Supplements for "Concepts, Techniques, and Models of Computer Programming"

This Web site supplements the book's official site with course material for four general-purpose second and third-year courses on programming concepts: Our experience shows that the second year is a good time to give a course based on programming concepts. In the first year, students lack the maturity to understand the concepts and in the third and fourth years, students tend to become conservative. In the second year, students are mature enough to understand the concepts and open enough to appreciate them.

Here are some specialized courses:

This Web site also contains errata for the book, a poster showing the principal programming paradigms, a pointer to a Wiki devoted to the book, an animated kernel language interpreter, some example code, and other technical information. For more general information on the book please go to the main Web site. We would like to ask anyone who makes new material or improves this material, to please contact the authors so that we can add your material to this Web site.

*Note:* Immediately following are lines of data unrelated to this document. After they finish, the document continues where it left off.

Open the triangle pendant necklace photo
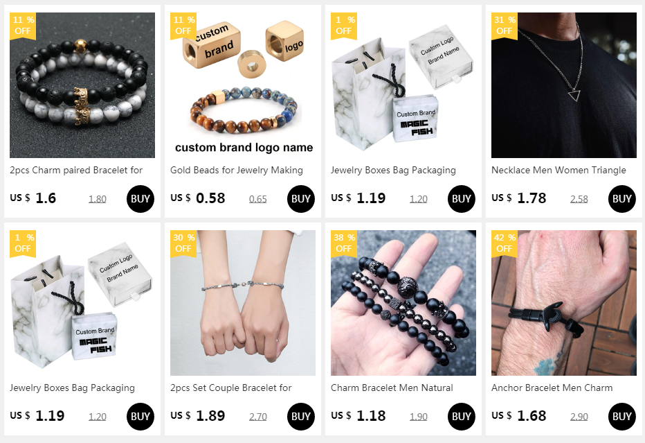Viewport: 645px width, 443px height. point(563,85)
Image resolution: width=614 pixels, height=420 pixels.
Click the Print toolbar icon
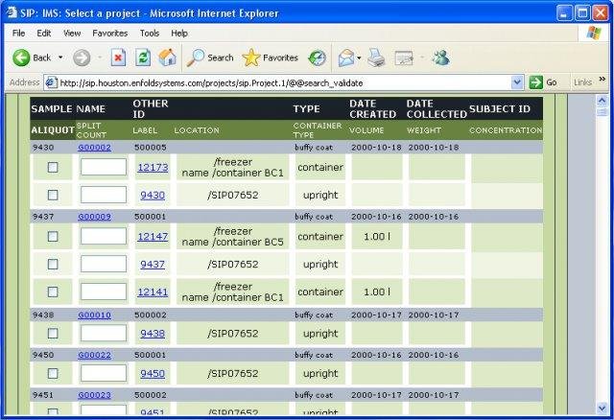tap(377, 58)
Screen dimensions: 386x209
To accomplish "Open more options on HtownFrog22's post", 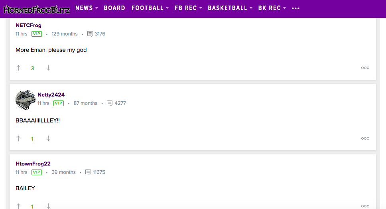I will (365, 206).
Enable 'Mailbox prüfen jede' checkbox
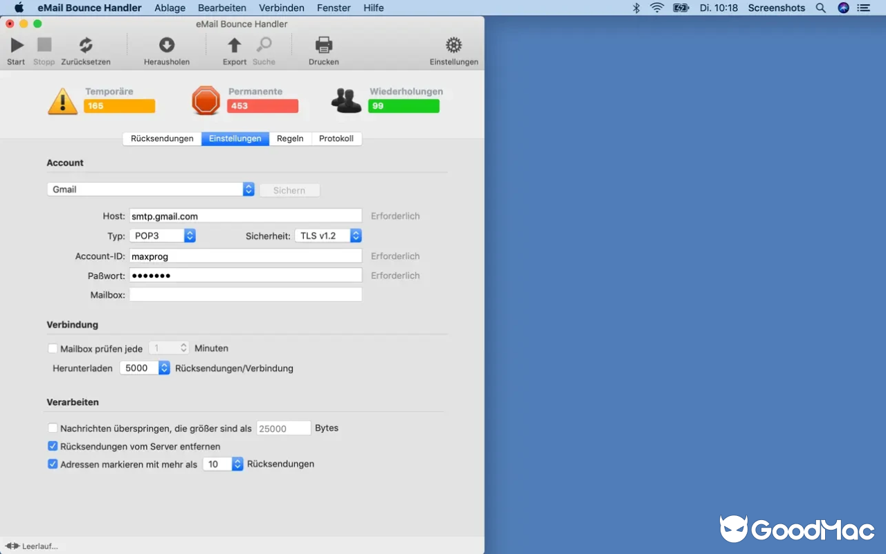The height and width of the screenshot is (554, 886). (53, 348)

Here is a list of errata for the book.

Poster showing the principal programming paradigms

Here is a poster that shows the principal programming paradigms and their relationships (programming paradigms poster in JPEG). The poster is inspired by the book.

Wiki for the book

There is a Wiki for the book with extra information contributed by readers, including how to express the book's ideas and code examples in other languages than Oz, pointers to discussions on Lambda the Ultimate related to the book, and other contributions. We thank Dominic Fox for his initiative in setting up the Wiki.

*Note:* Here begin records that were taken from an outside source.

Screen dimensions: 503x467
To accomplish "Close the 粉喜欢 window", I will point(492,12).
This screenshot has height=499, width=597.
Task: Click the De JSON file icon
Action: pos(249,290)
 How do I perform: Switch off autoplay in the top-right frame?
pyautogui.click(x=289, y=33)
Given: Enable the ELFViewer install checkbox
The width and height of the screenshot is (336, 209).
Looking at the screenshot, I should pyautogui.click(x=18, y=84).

Kernel language interpreters

The kernel language interpreter VamOz was developed by Frej Drejhammar, Dragan Havelka, and Christian Schulte to animate the execution of the kernel languages according to the abstract machine semantics of the book. A lab session based on the interpreter and a compiled version for Mozart 1.3.0 is available here (unfortunately the source code is not available). The interpreter single-steps through execution and shows the instruction executed and the state of the single-assignment store. The interpreter supports concurrent execution and garbage collection in an especially nice way: it allows the student to choose which thread to single-step or whether to do garbage collection (which "cleans up" the store).

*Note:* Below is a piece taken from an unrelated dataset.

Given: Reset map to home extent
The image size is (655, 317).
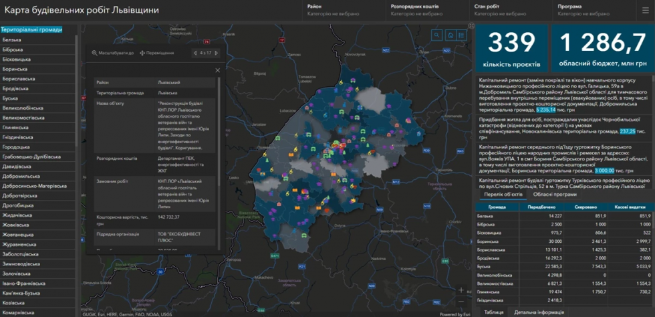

Another kernel language interpreter, ozInOz, was developed by Yves Jaradin. This one is available with full source code here.

Mozart system supplements and example programs

Course: Principles of programming languages (CS 330)

This is a third-year course on computer programming for computer science majors. The course covers about one half of the content of the book. The course is given by Irene Langkilde-Geary at Brigham Young University. The course material including slides is available here. The main page of the course is here. This is probably the most thorough course using the book.

Course: A computer programming course for the 21st century (CS2104)

This is a full set of course material for a second-year course on computer programming for computer science majors. The course follows the structure of the book and covers approximately one third of its content. Feel free to use and modify the course as you wish. We ask only that you give credit to Christian Schulte and Seif Haridi, who developed the course material.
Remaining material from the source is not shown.